Kommentar zum Topmodel-Finale: Sei, was du willst!
Marta Fröhlich über zugespitzte Stereotypen und einer Scheinwelt
Reflexartig regt sich die Schelte, die Heidi Klum und ihr Funkelimperium ins Visier nimmt. „Solche Formate verderben unsere Kinder“, tönt es. „GNTM ist schuld, dass viele Mädchen sich zu dick, zu hässlich, schlichtweg nicht ausreichend fühlen.“ Doch das wäre zu kurz gegriffen.

_Deine Aufgabe_.
Beantworte diese Fragen zum Text:
(a) Wessen Name steht in der Zeile unter der Überschrift?
(b) Wen nimmt die Schelte ins Visier?
(c) Woran ist GNTM laut dem Zitat schuld?
Die Daten haben damit nichts zu tun.

Gespeicherte Einträge:
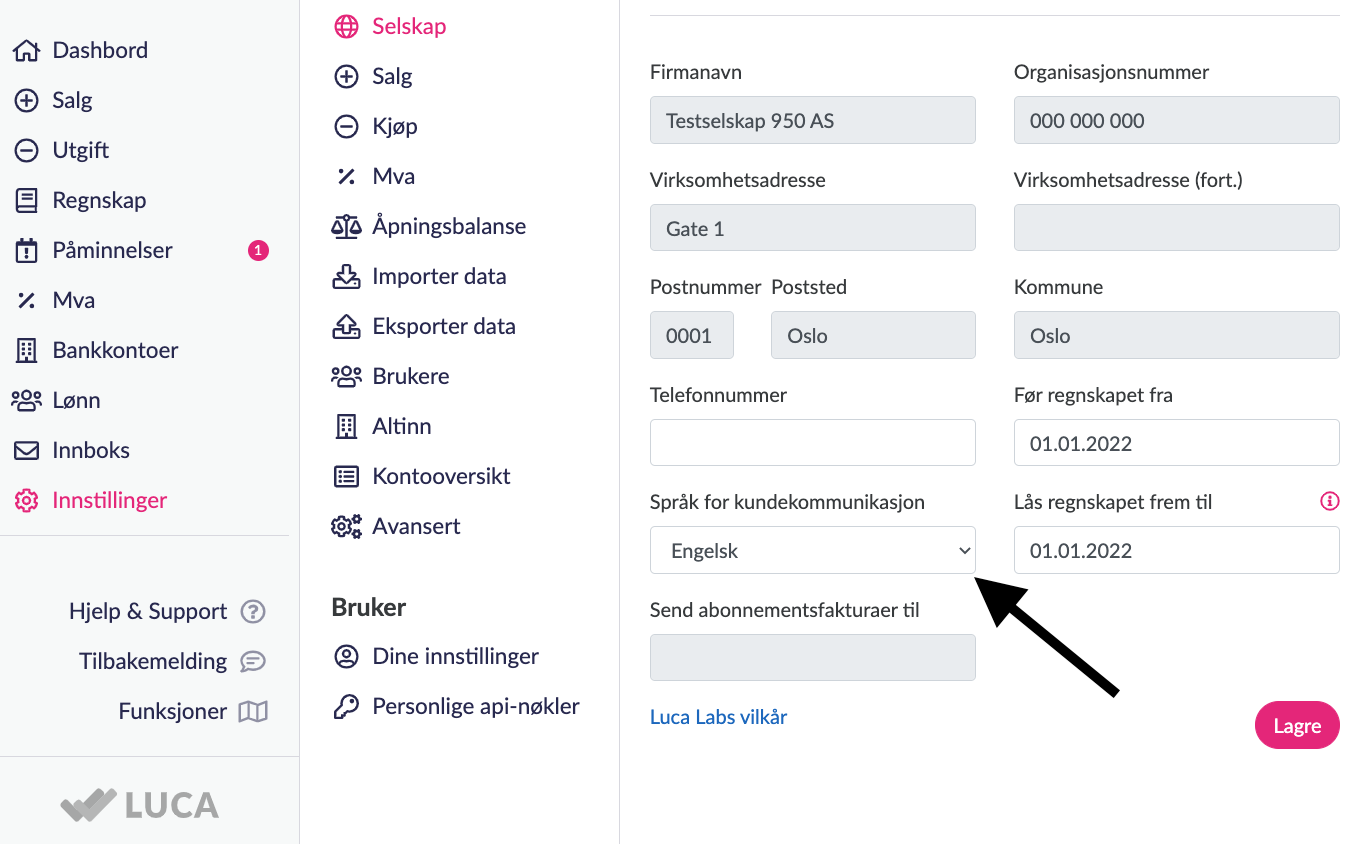
Task: Open Språk for kundekommunikasjon dropdown
Action: 812,551
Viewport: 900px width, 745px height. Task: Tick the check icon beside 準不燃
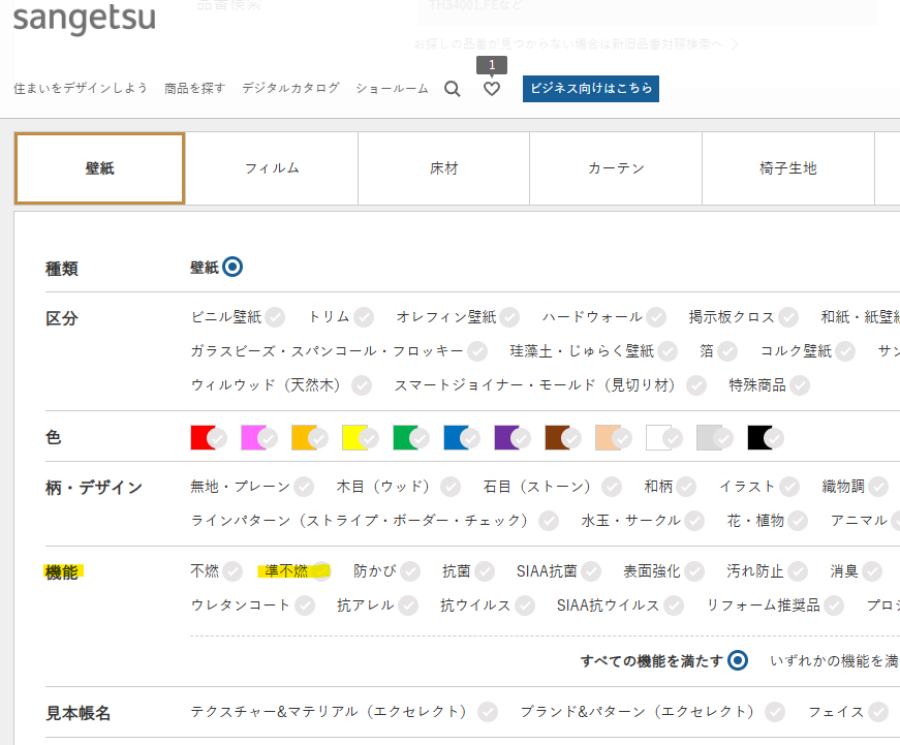click(321, 572)
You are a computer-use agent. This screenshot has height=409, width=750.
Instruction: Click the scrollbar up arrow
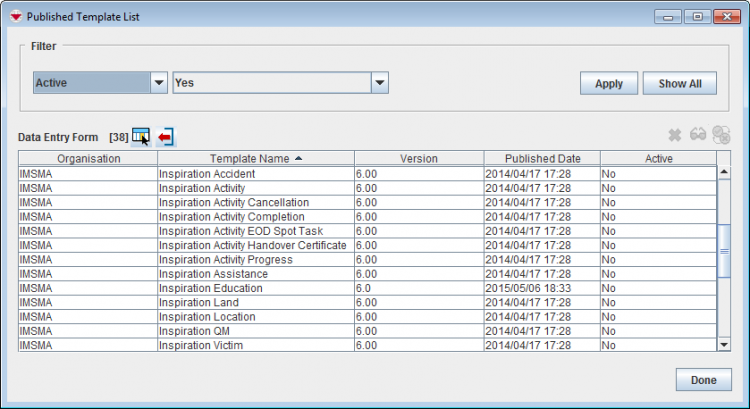click(x=725, y=172)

_Antwort_.
(a) Marta Fröhlich
(b) Heidi Klum und ihr Funkelimperium
(c) Daran, dass viele Mädchen sich zu dick, zu hässlich, schlichtweg nicht ausreichend fühlen.